“Barbara, you come an’ git the bread. I’m busy.”

The children seated around the table stared at one another.

“Whew!” whispered Jack to Gassy; “now, by my halidame, there goes Barbara. Is Petruchio in the kitchen?”

Barbara reëntered with scarlet cheeks. There was something in her manner which warned even the Kid not to comment The meal began in absolute silence, another cause of which may have been the perfectly cooked dinner, which descended like manna into the loyal but empty stomachs of the Grafton offspring. The Kid ate his steak voraciously, and eagerly extended his plate for more.

“See ’ow ’e’s ben pinin’,” remarked a voice from the open doorway.

The children started, and looking up, for the first time saw the dignified figure of Mrs. Harris surveying them with a condescendingly satisfied gaze. “These are all the children, I s’pose, Barbara. Well, now, there’s a nice rice puddin’ for dessert, an’ then you an’ that little girl can ’elp me clear away to-day, ’cause there’s so much to do to clean up this ’ouse.”

“I don’t want any pudding,” declared Jack, in haste, longing to get away to some nook where he could laugh unseen.

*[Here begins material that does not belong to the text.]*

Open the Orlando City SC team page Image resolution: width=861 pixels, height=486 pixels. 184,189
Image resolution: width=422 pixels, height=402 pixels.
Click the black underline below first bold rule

“Set right where you are,” said Mrs. Harris, calmly. “You don’t get no more to eat till supper, so you’d better fill up now.”

Jack gasped and obeyed.

Even when dinner was over, and the dishes washed with the surprised help of a subdued Gassy, there was no diminution of Mrs. Harris’s energy. She cleaned the kitchen thoroughly; she scrubbed the bathroom; she charged upon the children’s rooms, and the dust and dirt retreated in confusion before her vigorous onslaught. She accompanied the performances with a running fire of ejaculatory comment. Barbara, with set lips, kept just behind her, and followed directions with an injured determination to die in her tracks before giving up.